BrPARP1, Poly-ADP ribose polymerase, is specifically activated by BrSOG1 in response to DNA damage repair

Poly ADP-ribose polymerase 1 (PARP1), a highly conserved multifunctional enzyme, has been extensively characterized in animal systems, where it plays crucial roles in transcriptional regulation, the maintenance of cellular homeostasis, and DNA damage signaling and repair pathways. Nevertheless, within plant systems, the molecular mechanisms by which PARP1 mediates the DNA damage response(DDR) are still not fully elucidated. In this study, we systematically investigated the function of BrPARP1 in Brassica rapa (B. rapa) root development through comprehensive genetic and molecular analyses. Intriguingly, BrPARP1 overexpression (OE) inhibits meristematic tissue proliferation in root tips through negative regulation of cell cycle progression. Under DNA damage conditions, BrPARP1-OE lines exhibited excessive NAD+ depletion, leading to an energy crisis-induced cell death. Conversely, RNA interference (RNAi)-mediated suppression of BrPARP1 expression resulted in phenotypically opposite effects. Furthermore, BrPARP1 is transcriptionally regulated by BrSOG1, which binds to the BrPARP1 promoter motif (CTTTCAAGAGAAG).
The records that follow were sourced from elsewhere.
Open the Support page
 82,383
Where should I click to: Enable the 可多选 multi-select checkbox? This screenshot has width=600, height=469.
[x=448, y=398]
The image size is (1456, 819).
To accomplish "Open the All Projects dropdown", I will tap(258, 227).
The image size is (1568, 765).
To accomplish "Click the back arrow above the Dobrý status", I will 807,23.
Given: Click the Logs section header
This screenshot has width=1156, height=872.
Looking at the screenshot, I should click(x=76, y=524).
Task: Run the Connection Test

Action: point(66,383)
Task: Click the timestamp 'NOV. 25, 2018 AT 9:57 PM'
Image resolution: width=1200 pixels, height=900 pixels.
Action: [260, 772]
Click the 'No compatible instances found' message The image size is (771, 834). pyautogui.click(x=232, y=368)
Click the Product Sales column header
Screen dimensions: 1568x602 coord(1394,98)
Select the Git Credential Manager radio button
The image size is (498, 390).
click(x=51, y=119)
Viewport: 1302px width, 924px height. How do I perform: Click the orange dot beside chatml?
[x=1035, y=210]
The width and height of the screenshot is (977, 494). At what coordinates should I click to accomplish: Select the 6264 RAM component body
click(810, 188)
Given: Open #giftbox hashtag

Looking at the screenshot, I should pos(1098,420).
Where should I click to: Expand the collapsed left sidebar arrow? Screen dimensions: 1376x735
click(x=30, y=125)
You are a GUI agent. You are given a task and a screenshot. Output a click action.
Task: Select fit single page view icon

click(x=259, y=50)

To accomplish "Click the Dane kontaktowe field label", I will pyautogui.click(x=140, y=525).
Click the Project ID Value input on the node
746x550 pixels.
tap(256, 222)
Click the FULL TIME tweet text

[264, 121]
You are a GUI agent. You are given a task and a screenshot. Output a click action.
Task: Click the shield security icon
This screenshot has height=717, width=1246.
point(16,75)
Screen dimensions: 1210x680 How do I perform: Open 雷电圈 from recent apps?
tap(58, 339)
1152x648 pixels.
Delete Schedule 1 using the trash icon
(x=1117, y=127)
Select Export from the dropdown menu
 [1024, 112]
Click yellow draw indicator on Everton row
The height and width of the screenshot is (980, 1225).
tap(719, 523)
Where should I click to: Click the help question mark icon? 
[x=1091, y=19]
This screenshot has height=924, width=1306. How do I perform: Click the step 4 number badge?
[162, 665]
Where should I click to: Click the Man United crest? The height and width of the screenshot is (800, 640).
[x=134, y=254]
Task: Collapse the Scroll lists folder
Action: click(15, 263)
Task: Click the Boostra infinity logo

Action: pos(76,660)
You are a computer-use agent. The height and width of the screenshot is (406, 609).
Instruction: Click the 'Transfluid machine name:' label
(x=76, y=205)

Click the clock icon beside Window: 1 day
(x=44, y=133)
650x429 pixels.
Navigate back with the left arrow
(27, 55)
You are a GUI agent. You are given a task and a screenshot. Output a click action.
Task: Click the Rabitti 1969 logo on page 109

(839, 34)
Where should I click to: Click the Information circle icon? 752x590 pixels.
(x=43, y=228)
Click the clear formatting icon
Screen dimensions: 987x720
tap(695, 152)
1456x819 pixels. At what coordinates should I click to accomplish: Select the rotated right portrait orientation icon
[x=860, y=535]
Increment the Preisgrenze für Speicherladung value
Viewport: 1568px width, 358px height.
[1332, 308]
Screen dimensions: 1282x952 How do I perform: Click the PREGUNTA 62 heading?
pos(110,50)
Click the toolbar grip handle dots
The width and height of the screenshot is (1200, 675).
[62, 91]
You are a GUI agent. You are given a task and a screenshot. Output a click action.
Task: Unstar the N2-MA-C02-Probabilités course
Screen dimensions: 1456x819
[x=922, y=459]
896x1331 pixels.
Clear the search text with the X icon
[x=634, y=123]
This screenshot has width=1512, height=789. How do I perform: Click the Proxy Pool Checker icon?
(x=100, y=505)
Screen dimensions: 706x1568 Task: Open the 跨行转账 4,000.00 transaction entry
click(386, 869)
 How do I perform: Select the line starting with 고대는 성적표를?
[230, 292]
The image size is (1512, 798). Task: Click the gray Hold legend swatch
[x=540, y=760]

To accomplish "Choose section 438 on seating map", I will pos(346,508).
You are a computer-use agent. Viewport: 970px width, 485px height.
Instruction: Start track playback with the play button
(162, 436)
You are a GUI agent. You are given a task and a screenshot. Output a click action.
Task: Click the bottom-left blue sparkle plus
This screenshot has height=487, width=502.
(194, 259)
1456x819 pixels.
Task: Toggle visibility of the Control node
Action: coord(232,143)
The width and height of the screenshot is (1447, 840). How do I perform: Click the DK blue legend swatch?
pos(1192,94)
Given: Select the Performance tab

These findings establish a regulatory mechanism in which BrSOG1 modulates cellular energy homeostasis and apoptosis by transcriptional control of BrPARP1 expression. Transcriptomic analyses demonstrated that BrPARP1 participates in multiple DNA damage repair pathways, including non-homologous end joining (NHEJ), homologous recombination (HR), base excision repair (BER), and nucleotide excision repair (NER). This provides a novel hypothesis for the study of BrPARP1-mediated response to DNA damage and offers a new genetic target for enhancing stress resistance in B. rapa varieties.